--- TEXTE À LIRE ---

# # #

Dans son numéro 5 du 31 janvier 1988, l’hebdomadaire polonais Motor interviewait Roman Podolak qui revenait sur les coulisses du projet Beskid.

La première présentation officielle du prototype Beskid a eu lieu à l’occasion de l’exposition « De la 508 à la 126 Bis » qui s’est déroulée en décembre 1987 au Musée Polytechnique de Varsovie et qui a attiré les foules. Motor a pu y rencontrer Roman Podolak, le responsable du bureau d’étude de FSM.

Q : Pourquoi FSM a-t ’il mis tant de temps à montrer la Beskid alors que la FSO Wars avait été présentée immédiatement après sa création ?
R : Tout simplement parce qu’on ne voulait pas susciter les passions.

Q : Oui mais les passions sont justement nées de ce mystère...
R : A ce jour, FSM fabrique la Syrena et la Maluch. La Beskid est la première voiture entièrement conçue, développée et fabriquée dans notre pays. Nulle part dans le monde une première voiture est entrée immédiatement en production. Par exemple, la Fiat Croma a été lancée en plusieurs versions. Nous faisons la même chose et nous travaillons toujours sur ce véhicule. C’est tout à fait normal. Comme dans toute entreprise respectable.

Q : Je me permets tout de même de compléter la question. Pourquoi est-il de coutume chez nous que les travaux d’études soient systématiquement entourées d’un grand mystère ? Pourquoi ne pas montrer cela comme un travail de transition ?

# # #

--- DONNÉES FOURNIES ---
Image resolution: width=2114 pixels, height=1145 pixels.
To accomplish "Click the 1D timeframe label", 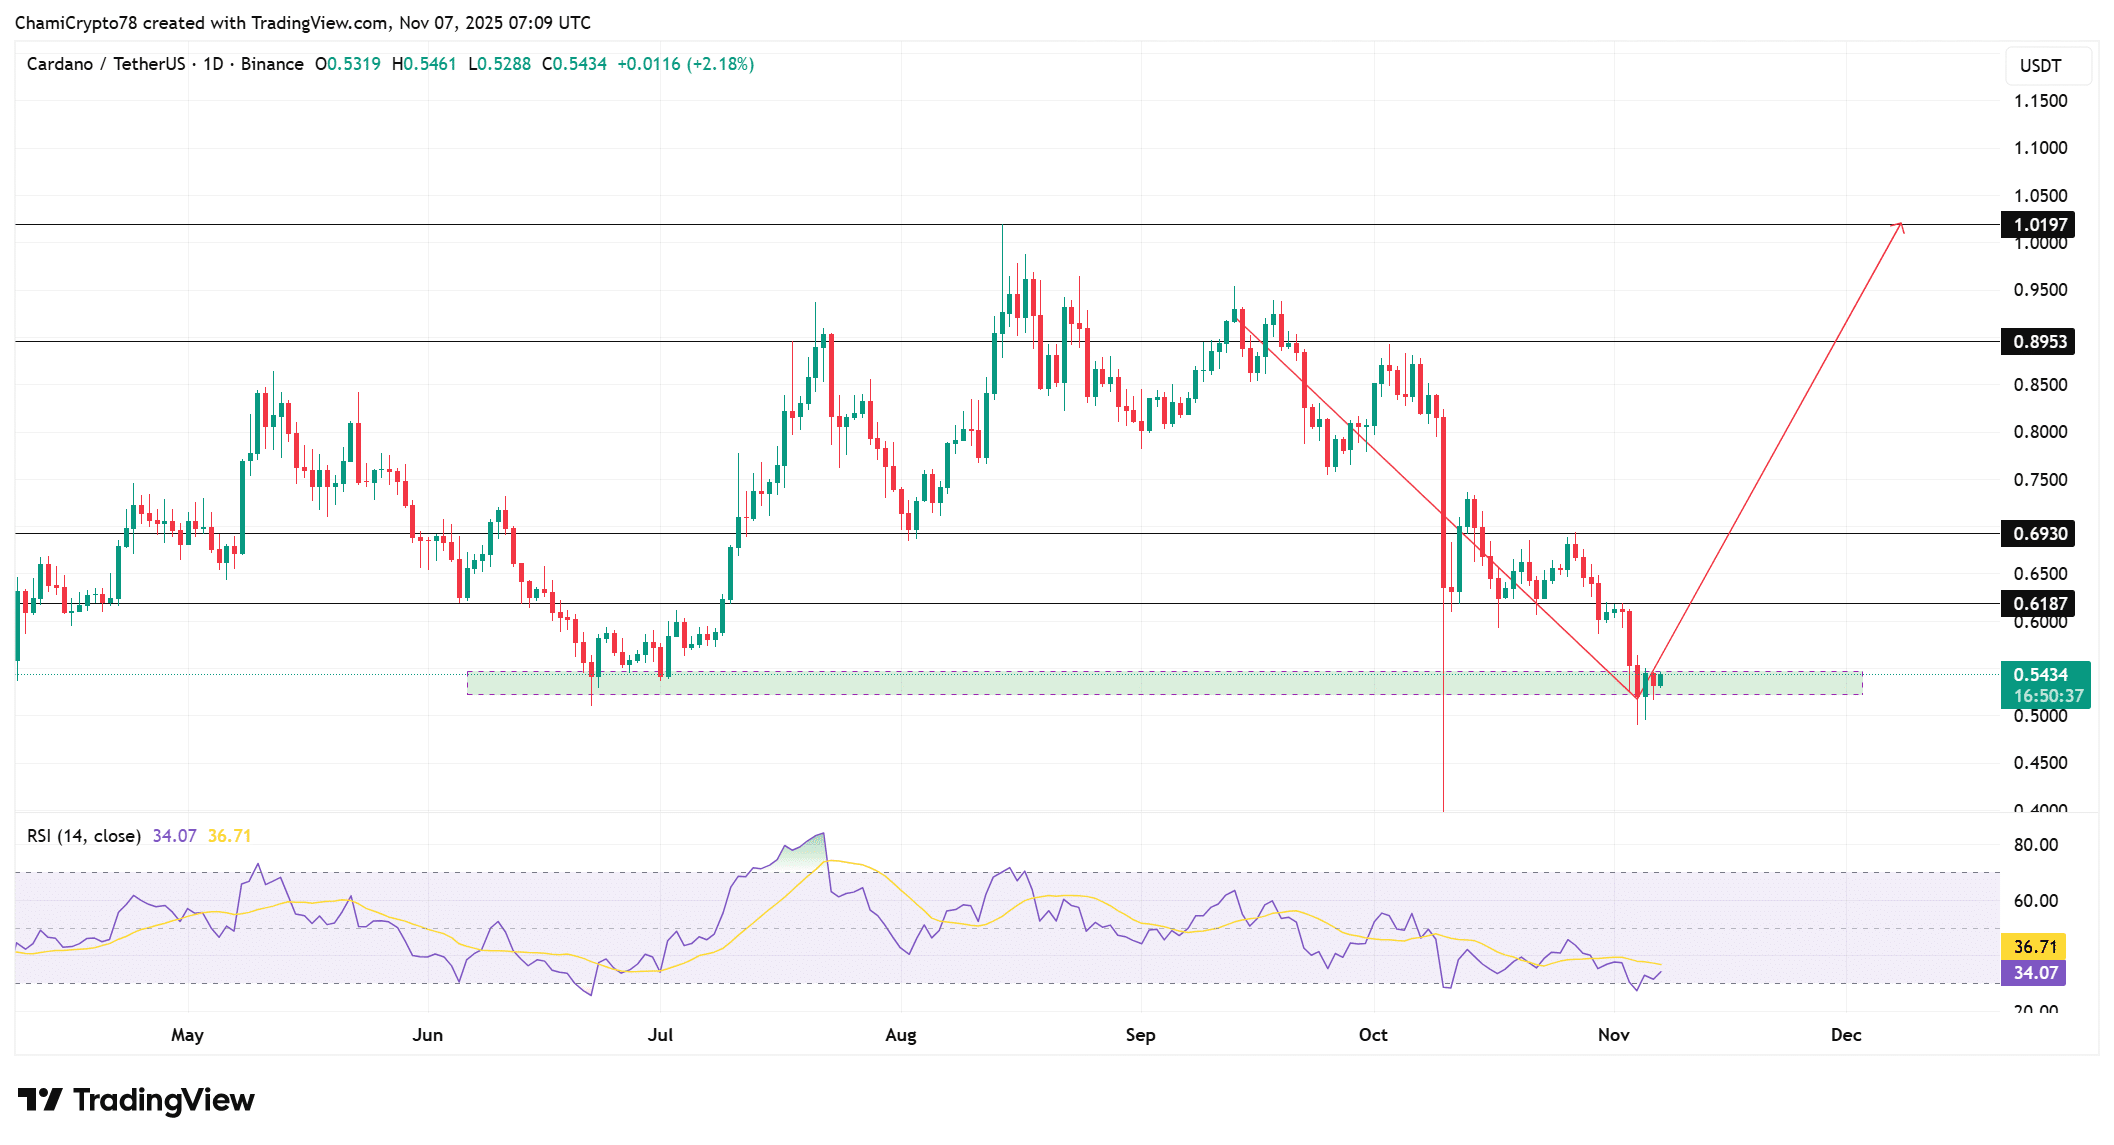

# # #

--- CONSIGNE ---
D'après le texte à lire, dans quel lieu s'est tenue l'exposition « De la 508 à la 126 Bis » ?

--- SOLUTION PROPOSÉE ---
Au Musée Polytechnique de Varsovie.